The Duffy antigens are antigens expressed on red blood cells and other cells in the body acting as a chemokine receptors. These are encoded by the Fy genes (Fya, Fyb, Fyc etc.). Plasmodium vivax malaria uses the Duffy antigen to enter blood cells. The genotype is very rare in European, Asian and American populations, but is found in almost all of the indigenous population of West and Central Africa. This gene form offers a protection against P. vivax infection.
Other genotypes that are associated with malaria risk include Glucose-6-phosphate dehydrogenase (G6PD) deficiency. A genetic deficiency in this enzyme results in increased protection against severe malaria. HLA-B53 antigen is also associated with low risk of severe malaria.

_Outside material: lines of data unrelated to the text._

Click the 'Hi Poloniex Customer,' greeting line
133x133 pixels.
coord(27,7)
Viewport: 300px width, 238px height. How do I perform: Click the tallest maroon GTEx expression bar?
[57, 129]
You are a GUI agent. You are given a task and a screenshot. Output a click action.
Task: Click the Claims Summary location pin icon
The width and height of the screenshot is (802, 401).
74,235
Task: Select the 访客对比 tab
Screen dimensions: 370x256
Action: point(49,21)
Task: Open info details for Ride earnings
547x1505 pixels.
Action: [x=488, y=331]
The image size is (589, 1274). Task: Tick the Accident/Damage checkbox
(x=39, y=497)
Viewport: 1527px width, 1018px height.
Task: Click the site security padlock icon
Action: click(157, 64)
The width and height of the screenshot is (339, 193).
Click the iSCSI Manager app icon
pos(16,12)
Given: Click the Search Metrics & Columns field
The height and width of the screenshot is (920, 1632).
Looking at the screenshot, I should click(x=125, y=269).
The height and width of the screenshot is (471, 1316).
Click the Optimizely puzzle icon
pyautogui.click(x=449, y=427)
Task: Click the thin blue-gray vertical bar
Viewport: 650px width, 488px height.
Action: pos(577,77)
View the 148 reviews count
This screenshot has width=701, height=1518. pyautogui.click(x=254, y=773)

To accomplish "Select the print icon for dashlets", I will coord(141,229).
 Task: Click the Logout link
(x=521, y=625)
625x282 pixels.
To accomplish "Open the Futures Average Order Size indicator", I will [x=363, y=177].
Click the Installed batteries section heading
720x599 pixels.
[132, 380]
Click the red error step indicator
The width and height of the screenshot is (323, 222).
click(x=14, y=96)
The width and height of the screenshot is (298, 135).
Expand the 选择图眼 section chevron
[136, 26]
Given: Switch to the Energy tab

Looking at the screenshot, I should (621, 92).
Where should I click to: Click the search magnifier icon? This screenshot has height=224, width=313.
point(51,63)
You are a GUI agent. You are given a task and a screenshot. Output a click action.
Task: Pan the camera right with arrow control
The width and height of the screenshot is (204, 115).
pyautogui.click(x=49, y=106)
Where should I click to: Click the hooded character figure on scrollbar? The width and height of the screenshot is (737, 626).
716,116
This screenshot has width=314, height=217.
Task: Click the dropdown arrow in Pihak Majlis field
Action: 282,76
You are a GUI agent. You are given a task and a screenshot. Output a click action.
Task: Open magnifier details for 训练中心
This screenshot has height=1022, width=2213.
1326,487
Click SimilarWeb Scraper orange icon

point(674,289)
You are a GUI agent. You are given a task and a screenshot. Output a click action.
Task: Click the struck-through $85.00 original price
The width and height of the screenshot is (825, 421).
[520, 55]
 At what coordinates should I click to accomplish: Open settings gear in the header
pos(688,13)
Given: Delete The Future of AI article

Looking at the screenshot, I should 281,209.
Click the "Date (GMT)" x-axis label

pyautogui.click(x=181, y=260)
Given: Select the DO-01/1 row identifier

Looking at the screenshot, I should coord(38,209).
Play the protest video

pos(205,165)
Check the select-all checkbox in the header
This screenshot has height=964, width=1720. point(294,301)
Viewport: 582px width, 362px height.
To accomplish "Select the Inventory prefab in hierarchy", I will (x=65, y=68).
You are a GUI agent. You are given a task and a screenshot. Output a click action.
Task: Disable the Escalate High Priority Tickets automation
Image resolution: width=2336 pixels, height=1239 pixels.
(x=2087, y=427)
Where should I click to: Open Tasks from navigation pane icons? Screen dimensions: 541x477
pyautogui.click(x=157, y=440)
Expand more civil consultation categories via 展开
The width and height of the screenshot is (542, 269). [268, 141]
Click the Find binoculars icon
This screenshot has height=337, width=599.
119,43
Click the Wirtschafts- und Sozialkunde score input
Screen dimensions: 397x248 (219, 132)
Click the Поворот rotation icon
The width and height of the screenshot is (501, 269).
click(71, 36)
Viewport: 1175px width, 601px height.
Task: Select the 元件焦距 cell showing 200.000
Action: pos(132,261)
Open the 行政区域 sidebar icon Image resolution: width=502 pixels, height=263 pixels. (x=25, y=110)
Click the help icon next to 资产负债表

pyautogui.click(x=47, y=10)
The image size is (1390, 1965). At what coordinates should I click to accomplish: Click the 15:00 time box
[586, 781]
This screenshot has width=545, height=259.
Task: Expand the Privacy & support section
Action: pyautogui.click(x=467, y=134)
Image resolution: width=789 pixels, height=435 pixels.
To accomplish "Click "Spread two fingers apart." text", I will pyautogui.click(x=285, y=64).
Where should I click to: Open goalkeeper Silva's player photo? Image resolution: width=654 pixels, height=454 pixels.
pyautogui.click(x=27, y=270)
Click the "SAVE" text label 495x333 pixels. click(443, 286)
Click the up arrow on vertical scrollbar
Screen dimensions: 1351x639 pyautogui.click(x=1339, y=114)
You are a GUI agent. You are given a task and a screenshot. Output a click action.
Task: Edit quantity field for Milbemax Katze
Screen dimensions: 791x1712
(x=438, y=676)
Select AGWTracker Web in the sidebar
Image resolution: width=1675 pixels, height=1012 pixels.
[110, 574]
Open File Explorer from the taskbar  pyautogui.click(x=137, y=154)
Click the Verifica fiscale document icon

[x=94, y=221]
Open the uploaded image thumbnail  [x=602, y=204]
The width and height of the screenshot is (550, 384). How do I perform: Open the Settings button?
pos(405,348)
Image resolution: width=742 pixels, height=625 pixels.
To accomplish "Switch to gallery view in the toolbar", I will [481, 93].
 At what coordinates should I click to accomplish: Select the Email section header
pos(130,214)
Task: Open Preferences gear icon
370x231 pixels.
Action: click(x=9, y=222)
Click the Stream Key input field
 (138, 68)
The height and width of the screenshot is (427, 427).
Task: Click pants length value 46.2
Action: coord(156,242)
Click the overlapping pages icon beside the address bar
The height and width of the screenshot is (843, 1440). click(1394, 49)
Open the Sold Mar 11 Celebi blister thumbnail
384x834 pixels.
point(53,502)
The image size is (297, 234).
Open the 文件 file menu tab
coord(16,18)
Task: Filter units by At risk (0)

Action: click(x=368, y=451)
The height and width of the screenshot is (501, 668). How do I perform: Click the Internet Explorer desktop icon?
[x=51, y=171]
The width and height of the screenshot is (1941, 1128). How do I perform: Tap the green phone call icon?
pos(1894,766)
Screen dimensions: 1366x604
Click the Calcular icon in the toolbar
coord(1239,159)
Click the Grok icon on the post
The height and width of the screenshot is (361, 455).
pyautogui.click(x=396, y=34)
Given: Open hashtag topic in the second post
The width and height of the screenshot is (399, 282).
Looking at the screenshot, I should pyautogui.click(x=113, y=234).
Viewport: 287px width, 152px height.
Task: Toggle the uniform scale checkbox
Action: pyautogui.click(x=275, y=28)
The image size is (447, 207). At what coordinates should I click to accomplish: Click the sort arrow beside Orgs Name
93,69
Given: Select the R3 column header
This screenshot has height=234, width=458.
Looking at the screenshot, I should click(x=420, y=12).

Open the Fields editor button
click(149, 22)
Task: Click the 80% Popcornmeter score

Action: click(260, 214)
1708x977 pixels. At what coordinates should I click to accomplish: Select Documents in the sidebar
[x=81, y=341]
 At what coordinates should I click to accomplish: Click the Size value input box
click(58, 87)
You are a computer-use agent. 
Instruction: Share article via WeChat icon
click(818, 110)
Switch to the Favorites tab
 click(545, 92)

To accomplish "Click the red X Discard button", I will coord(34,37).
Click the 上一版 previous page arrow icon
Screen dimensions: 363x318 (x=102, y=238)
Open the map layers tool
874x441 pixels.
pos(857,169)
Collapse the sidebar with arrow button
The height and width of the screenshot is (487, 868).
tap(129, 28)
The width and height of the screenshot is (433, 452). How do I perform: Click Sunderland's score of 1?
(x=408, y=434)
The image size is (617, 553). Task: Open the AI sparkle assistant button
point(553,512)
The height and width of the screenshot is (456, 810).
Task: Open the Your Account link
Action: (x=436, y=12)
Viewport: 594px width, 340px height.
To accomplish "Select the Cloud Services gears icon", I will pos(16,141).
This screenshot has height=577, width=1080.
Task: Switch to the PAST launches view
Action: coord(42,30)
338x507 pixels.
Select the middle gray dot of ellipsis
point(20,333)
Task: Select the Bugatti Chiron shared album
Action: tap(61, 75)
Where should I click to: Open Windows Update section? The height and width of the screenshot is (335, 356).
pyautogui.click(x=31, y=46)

Malaria is thought to have spread with the army of Alexander the Great. It was described first by the Chinese in the Nei Ching (the Canon of Medicine) in 2700 BC and then they also described, the use of the qing hoa plant (annual or sweet wormwood) for fever in 340 AD.
The term malaria is derived from the Italian term “mal” or bad and “aria” or air. It meant foul or bad air as people initially noted that by shuttering up the houses and not going out in the evening reduced the risk from the gases of the swamp and risk of malaria.
It was in South America, where the effects of the bark of the Cinchona tree (containing quinine) were found to be effective in treatment of malaria. A legend describes cinchona taking its name from the countess of Chinchon, wife of a Peruvian viceroy who was cured of fever in 1658.
Cinchona was included in the British Pharmacopoeia in 1677, and later became known as 'Jesuit's powder' or 'Jesuit's bark' from those who first used it. The Dutch travellers brought seeds of the tree from Bolivia and successfully grew this in their Indonesian colonies. They had a monopoly on the supply.
Alphonse Laveran, a French military physician, discovered the protozoan parasite in 1880, whilst working in Algeria. He was lauded with the Nobel Prize for this in 1907. Grassi and Filetti, Italian researchers named Plasmodium vivax, and Plasmodium malariae in 1890, and an American, Welch, named Plasmodium falciparum in 1897. Stephens named the last of the four, P. ovale, in 1922. It was Sir Ronald Ross, an officer in the Indian Medical Service who discovered the transmission of malaria by mosquito from bird to bird in 1897 in Calcutta, India, earning the Nobel Prize in 1902.
Chloroquine was discovered in 1934 by the German Hans Andersag. Chloroquine was not recognised as an effective and safe antimalarial until 1946. It was in 1944 that quinine was synthesized chemically for the first time.
At present studies are on to develop effective antimalarial vaccines, development of new antimalarial drugs for prevention and treatment of malaria. The Malaria Genome Project is hoped to provide new targets for both drugs and vaccines.